Synthesis was carried out under dry nitrogen using glove box and Schlenk techniques until after the tin nitride had been fired under ammonia. LiNEt₂ was obtained by reacting diethylamine (50 cm³, Aldrich, dried by distillation from BaO) with ice cold 1.6 mol dm^{−3 n}BuLi solution in hexanes (500 cm³, Aldrich), filtering and drying the white solid in vacuo. Diethylether, hexane and THF (Fisher) were dried by distillation from sodium/benzophenone ketyl ether.

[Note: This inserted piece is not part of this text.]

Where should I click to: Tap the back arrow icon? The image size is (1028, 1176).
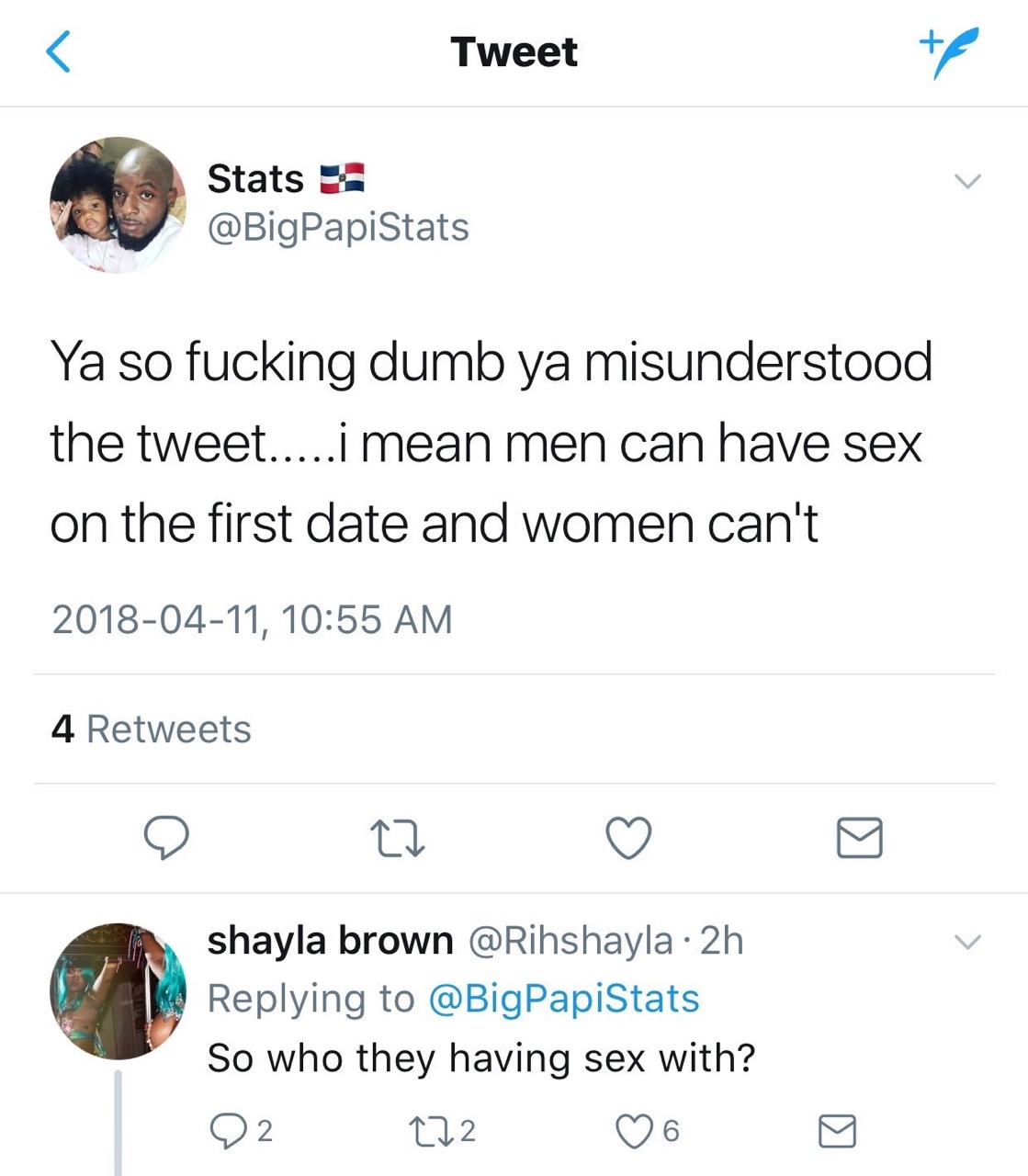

Sn(NEt₂)₄ was prepared by a modification of a published procedure.³⁰ LiNEt₂ (23 g, 0.3 mol) was suspended in a mixture of diethylether (150 cm³) and hexane (100 cm³), stirred to dissolve and then cooled over ice. SnCl₄ (8.9 cm³, 0.075 mol, Aldrich) was dissolved in hexane (50 cm³) and added dropwise to the cold LiEt₂ solution. The mixture was stirred overnight at ambient temperature, then the solvent was removed in vacuo leaving a light brown oil. ¹H NMR (CDCl₃ solution, Bruker AV300) showed the expected ethyl group signals³¹ (quartet at δ 3.13 and triplet at δ 1.14) and only minor impurities. Combustion analysis showed 45.5% C, 9.5% H and 11.9% N (theory 47.2% C, 9.9% H, 13.7% N). This material was used without further purification.

Synthesis of Sn₃N₄ from Sn(NEt₂)₄ used a two-stage ammonolysis procedure. Sn(NEt₂)₄ (2 cm³) was dissolved in THF (20 cm³) and cooled to −78 °C, then liquid ammonia (∼25 cm³) was added by distillation from a sodium/liquid ammonia solution. This solution was allowed to warm slowly to ambient temperature with stirring, over which period the excess ammonia evaporated leaving a slurry of pale yellow powder. The solid was collected by filtration and dried in vacuo (∼1.5 g, C 10.3%, H 5.4%, N 14.2%). Portions of this xerogel were placed into an alumina boat in a silica tube with an arrangement of taps to allow all hoses to be flushed before exposing the solid to a gas flow. The solid was then heated under flowing ammonia (BOC anhydrous grade, further dried by passing through a column of 3 Å molecular sieves) at 150 °C for 6 h, followed by a ramp (2 °C min⁻¹) to 300, 350 or 400 °C and maintenance of this temperature for 2 h. The product was then washed in air with 3 mol dm⁻³ HCl_(aq) followed by 3 portions of ethanol, and air dried.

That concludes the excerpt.